Exercise details:
Only one span of the listing below should come back. It runs from the line with "The image size is (500, 500)." through the line with "Task: Click the", and each of its lines must be reproduced exactly.

Records:
———

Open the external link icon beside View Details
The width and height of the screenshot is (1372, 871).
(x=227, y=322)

———

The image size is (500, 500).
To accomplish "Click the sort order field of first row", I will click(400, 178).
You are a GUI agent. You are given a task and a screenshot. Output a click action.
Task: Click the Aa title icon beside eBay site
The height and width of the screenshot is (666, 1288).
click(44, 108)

———

Problem solution:
The image size is (500, 500).
To accomplish "Click the sort order field of first row", I will click(400, 178).
You are a GUI agent. You are given a task and a screenshot. Output a click action.
Task: Click the Aa title icon beside eBay site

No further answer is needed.